Reiger has contributed art criticism to a number of print and online journals, including ArtCat:Zine, NY Arts Magazine, and Art Practical. Essays and short-form pieces about art, natural history, and miscellany are published on his long-running blog, Hungry Hyaena, which has been featured on multiple "best art blogs" lists. Additionally, he has contributed essays to exhibition catalogs and books, and more book projects are forthcoming. Reiger teaches art classes at Root Division, an arts education non-profit in San Francisco's Mission District, and at the Sharon Art Studio, in SF's Golden Gate Park, and has presented guest lectures at SUNY Purchase and the Art Center College of Design about art's relationship to ecology and ethics.

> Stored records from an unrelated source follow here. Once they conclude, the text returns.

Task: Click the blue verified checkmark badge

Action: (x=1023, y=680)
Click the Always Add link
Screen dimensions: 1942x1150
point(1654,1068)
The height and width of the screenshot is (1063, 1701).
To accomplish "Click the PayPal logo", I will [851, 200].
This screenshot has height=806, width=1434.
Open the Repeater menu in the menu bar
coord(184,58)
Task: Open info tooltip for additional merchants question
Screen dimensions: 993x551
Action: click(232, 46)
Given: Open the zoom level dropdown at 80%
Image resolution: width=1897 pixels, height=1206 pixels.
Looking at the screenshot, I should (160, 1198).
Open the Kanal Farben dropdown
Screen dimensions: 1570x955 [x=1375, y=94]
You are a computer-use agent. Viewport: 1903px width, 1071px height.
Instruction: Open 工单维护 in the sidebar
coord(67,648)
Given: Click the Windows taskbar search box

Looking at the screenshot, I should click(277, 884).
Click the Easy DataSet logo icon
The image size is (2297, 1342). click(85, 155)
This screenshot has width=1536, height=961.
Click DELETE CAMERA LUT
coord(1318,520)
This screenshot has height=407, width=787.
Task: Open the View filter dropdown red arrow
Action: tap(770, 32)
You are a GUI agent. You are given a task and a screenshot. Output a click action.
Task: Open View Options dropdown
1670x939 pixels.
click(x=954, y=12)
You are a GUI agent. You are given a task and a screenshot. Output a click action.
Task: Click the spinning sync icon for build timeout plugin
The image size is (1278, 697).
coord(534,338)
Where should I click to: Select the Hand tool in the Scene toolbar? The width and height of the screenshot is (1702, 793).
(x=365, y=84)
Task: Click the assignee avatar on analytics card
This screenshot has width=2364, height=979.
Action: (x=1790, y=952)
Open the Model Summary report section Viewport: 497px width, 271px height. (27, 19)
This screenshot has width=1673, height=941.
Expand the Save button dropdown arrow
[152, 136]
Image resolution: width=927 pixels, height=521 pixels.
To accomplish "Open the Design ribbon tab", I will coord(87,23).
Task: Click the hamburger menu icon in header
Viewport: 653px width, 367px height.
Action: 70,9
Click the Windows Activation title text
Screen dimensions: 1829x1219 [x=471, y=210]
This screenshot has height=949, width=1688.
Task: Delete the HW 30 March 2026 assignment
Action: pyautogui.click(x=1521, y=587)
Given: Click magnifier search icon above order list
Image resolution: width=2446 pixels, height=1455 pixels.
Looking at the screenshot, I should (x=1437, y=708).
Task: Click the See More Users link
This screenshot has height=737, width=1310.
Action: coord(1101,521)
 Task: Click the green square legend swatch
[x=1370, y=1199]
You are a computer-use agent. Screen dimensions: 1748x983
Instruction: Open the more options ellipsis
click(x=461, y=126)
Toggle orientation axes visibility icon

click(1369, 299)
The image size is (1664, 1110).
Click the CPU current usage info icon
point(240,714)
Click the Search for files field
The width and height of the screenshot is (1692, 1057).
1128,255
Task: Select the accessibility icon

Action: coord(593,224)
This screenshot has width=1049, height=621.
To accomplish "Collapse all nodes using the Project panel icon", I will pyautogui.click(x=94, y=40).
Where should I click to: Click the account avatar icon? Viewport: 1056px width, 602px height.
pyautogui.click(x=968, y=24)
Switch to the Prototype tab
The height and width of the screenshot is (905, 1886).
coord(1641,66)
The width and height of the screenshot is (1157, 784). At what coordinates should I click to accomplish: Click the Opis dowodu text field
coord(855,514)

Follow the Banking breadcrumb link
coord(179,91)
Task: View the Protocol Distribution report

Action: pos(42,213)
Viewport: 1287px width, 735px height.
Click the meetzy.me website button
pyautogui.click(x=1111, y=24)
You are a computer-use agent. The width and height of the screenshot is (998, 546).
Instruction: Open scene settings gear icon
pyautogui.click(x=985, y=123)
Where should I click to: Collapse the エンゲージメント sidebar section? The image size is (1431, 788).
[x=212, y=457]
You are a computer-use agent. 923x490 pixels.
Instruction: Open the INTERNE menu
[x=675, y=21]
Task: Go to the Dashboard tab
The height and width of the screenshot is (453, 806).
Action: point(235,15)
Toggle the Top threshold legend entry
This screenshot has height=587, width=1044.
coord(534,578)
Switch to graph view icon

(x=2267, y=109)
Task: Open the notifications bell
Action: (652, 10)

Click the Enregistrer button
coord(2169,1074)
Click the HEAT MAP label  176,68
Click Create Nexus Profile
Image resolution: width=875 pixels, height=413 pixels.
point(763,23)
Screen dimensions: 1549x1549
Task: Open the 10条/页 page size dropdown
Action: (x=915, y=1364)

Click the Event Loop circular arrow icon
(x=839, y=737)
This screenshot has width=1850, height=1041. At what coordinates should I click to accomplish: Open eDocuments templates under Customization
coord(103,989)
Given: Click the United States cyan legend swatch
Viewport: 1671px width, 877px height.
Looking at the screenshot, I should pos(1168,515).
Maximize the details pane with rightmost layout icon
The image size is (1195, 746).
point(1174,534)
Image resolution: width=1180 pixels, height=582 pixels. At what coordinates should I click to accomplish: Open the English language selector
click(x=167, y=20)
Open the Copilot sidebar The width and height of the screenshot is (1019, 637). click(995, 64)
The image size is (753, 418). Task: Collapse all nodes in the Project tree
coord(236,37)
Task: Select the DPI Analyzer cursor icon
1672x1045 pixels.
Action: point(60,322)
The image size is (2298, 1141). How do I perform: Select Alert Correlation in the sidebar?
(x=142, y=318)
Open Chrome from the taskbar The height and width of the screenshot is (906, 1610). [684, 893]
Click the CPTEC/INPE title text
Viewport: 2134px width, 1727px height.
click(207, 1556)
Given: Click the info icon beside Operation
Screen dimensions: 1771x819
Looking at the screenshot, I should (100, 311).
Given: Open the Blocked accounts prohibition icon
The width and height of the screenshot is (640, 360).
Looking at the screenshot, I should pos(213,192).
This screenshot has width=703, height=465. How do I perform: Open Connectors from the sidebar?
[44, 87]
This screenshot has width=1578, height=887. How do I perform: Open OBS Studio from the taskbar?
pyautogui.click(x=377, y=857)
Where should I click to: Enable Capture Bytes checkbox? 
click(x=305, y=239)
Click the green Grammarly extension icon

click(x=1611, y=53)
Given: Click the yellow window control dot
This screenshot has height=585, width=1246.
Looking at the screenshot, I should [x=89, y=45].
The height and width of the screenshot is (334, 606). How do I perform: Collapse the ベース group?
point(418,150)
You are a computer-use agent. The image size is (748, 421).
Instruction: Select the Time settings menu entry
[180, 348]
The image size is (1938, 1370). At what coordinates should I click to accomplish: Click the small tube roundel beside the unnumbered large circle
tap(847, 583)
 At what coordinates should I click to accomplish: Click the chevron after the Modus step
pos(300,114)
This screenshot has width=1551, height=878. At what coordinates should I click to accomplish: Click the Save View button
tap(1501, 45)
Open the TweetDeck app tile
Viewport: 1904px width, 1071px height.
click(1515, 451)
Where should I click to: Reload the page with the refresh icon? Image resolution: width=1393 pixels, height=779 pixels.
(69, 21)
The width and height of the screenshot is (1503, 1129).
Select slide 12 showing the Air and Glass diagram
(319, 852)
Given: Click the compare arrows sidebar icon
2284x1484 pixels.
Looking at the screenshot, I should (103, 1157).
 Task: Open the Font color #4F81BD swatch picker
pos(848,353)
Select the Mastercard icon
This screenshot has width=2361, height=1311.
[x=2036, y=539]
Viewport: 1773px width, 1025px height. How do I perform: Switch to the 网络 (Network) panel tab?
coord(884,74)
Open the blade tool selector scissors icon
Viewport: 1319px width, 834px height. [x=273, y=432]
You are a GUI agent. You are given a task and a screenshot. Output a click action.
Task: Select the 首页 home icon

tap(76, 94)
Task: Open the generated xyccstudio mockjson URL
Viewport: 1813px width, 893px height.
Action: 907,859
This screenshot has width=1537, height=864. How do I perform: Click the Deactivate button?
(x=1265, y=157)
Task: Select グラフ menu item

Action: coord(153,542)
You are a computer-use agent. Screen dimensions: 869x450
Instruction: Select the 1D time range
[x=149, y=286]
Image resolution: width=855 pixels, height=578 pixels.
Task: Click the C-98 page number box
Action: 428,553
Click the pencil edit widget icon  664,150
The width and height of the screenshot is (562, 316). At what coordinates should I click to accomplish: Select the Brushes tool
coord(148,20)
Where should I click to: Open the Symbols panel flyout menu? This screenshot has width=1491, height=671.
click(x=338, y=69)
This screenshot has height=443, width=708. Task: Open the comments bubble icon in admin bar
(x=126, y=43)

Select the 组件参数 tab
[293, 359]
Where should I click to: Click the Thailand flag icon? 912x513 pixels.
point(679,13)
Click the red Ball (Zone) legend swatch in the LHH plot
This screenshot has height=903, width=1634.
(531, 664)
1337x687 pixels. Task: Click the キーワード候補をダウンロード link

"There is a lot of beautiful and compelling artwork produced and exhibited today, but it generally lives apart from popular culture," says Reiger. "We - that is, those of us active in the fine arts - are complicit in this ghettoization because we're content to carry on a conversation among ourselves. Moreover, because we've come to preference our tribe's voices over others, there is a surplus of insider commentary and critique passed off as art. Almost all of this work and wordiness is irrelevant to the world outside the ghetto walls and, because young artists are educated in this context, with little or no pedagogical emphasis on disciplines other than art theory, the art and commentary become, over time, increasingly provincial. The wellspring of this contemporary predicament is as old as modernism. Artists need to make art that connects to common human experience, and both artists and art writers need to communicate more effectively with the general audience."